**PROBLEM TO SOLVE**
Copy every line of the entries below exactly as it appears, leaving nothing out.
-- SUPPLIED MATERIAL start --
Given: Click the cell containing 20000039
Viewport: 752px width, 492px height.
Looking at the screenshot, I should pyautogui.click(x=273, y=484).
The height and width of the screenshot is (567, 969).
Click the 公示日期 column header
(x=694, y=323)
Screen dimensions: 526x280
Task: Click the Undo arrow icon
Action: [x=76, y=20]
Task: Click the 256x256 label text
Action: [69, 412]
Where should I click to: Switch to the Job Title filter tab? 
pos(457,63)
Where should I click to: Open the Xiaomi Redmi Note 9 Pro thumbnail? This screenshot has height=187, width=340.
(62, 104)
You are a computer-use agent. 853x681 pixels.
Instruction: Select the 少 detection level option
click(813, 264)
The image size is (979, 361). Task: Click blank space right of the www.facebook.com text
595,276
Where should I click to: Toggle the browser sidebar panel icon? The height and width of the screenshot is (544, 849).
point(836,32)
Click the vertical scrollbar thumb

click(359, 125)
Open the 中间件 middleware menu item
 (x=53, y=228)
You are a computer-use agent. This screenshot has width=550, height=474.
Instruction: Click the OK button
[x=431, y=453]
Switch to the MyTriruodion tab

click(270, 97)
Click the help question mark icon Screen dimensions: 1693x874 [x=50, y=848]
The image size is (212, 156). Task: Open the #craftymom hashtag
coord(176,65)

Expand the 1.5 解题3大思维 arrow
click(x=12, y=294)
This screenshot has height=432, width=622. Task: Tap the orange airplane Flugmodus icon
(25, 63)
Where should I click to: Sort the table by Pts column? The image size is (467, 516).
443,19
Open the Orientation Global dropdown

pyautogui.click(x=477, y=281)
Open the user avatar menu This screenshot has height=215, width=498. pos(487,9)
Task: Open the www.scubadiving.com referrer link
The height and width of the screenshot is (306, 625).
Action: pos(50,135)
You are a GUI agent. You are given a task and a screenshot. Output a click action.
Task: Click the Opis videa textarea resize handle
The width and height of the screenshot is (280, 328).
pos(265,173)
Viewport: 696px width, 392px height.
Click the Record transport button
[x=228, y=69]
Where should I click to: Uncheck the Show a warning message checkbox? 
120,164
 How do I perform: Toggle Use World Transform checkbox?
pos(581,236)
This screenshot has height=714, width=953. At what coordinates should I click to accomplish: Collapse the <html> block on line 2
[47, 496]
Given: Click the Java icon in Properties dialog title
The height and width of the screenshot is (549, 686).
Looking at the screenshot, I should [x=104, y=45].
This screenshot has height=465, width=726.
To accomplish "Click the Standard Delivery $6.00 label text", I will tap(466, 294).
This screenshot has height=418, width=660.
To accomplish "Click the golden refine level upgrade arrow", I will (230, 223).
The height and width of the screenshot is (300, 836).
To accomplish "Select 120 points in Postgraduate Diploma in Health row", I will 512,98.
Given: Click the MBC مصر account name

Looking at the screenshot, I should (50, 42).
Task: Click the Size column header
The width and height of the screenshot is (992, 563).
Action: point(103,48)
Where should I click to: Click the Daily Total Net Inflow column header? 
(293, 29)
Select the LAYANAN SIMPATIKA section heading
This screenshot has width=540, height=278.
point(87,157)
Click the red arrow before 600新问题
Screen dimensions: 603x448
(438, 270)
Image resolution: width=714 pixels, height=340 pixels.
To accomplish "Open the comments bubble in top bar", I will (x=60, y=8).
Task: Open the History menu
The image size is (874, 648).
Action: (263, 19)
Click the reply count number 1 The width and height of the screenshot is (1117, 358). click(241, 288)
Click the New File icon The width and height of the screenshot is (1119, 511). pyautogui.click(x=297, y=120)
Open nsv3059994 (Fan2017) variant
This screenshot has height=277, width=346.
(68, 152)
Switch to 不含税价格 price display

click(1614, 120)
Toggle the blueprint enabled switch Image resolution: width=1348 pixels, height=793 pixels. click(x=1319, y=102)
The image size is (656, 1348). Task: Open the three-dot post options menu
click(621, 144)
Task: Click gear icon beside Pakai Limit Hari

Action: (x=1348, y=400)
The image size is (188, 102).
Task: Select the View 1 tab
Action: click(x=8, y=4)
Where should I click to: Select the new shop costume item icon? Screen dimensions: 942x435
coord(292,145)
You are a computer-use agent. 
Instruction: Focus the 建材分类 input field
-- SUPPLIED MATERIAL end --
**WRITTEN RESPONSE**
Given: Click the cell containing 20000039
Viewport: 752px width, 492px height.
Looking at the screenshot, I should pyautogui.click(x=273, y=484).
The height and width of the screenshot is (567, 969).
Click the 公示日期 column header
(x=694, y=323)
Screen dimensions: 526x280
Task: Click the Undo arrow icon
Action: [x=76, y=20]
Task: Click the 256x256 label text
Action: [69, 412]
Where should I click to: Switch to the Job Title filter tab? 
pos(457,63)
Where should I click to: Open the Xiaomi Redmi Note 9 Pro thumbnail? This screenshot has height=187, width=340.
(62, 104)
You are a computer-use agent. 853x681 pixels.
Instruction: Select the 少 detection level option
click(813, 264)
The image size is (979, 361). Task: Click blank space right of the www.facebook.com text
595,276
Where should I click to: Toggle the browser sidebar panel icon? The height and width of the screenshot is (544, 849).
point(836,32)
Click the vertical scrollbar thumb

click(359, 125)
Open the 中间件 middleware menu item
 (x=53, y=228)
You are a computer-use agent. This screenshot has width=550, height=474.
Instruction: Click the OK button
[x=431, y=453]
Switch to the MyTriruodion tab

click(270, 97)
Click the help question mark icon Screen dimensions: 1693x874 [x=50, y=848]
The image size is (212, 156). Task: Open the #craftymom hashtag
coord(176,65)

Expand the 1.5 解题3大思维 arrow
click(x=12, y=294)
This screenshot has height=432, width=622. Task: Tap the orange airplane Flugmodus icon
(25, 63)
Where should I click to: Sort the table by Pts column? The image size is (467, 516).
443,19
Open the Orientation Global dropdown

pyautogui.click(x=477, y=281)
Open the user avatar menu This screenshot has height=215, width=498. pos(487,9)
Task: Open the www.scubadiving.com referrer link
The height and width of the screenshot is (306, 625).
Action: pos(50,135)
You are a GUI agent. You are given a task and a screenshot. Output a click action.
Task: Click the Opis videa textarea resize handle
The width and height of the screenshot is (280, 328).
pos(265,173)
Viewport: 696px width, 392px height.
Click the Record transport button
[x=228, y=69]
Where should I click to: Uncheck the Show a warning message checkbox? 
120,164
 How do I perform: Toggle Use World Transform checkbox?
pos(581,236)
This screenshot has height=714, width=953. At what coordinates should I click to accomplish: Collapse the <html> block on line 2
[47, 496]
Given: Click the Java icon in Properties dialog title
The height and width of the screenshot is (549, 686).
Looking at the screenshot, I should [x=104, y=45].
This screenshot has height=465, width=726.
To accomplish "Click the Standard Delivery $6.00 label text", I will tap(466, 294).
This screenshot has height=418, width=660.
To accomplish "Click the golden refine level upgrade arrow", I will (230, 223).
The height and width of the screenshot is (300, 836).
To accomplish "Select 120 points in Postgraduate Diploma in Health row", I will 512,98.
Given: Click the MBC مصر account name

Looking at the screenshot, I should (50, 42).
Task: Click the Size column header
The width and height of the screenshot is (992, 563).
Action: point(103,48)
Where should I click to: Click the Daily Total Net Inflow column header? 
(293, 29)
Select the LAYANAN SIMPATIKA section heading
This screenshot has width=540, height=278.
point(87,157)
Click the red arrow before 600新问题
Screen dimensions: 603x448
(438, 270)
Image resolution: width=714 pixels, height=340 pixels.
To accomplish "Open the comments bubble in top bar", I will (x=60, y=8).
Task: Open the History menu
The image size is (874, 648).
Action: (263, 19)
Click the reply count number 1 The width and height of the screenshot is (1117, 358). click(241, 288)
Click the New File icon The width and height of the screenshot is (1119, 511). pyautogui.click(x=297, y=120)
Open nsv3059994 (Fan2017) variant
This screenshot has height=277, width=346.
(68, 152)
Switch to 不含税价格 price display

click(1614, 120)
Toggle the blueprint enabled switch Image resolution: width=1348 pixels, height=793 pixels. click(x=1319, y=102)
The image size is (656, 1348). Task: Open the three-dot post options menu
click(621, 144)
Task: Click gear icon beside Pakai Limit Hari

Action: (x=1348, y=400)
The image size is (188, 102).
Task: Select the View 1 tab
Action: click(x=8, y=4)
Where should I click to: Select the new shop costume item icon? Screen dimensions: 942x435
coord(292,145)
You are a computer-use agent. 
Instruction: Focus the 建材分类 input field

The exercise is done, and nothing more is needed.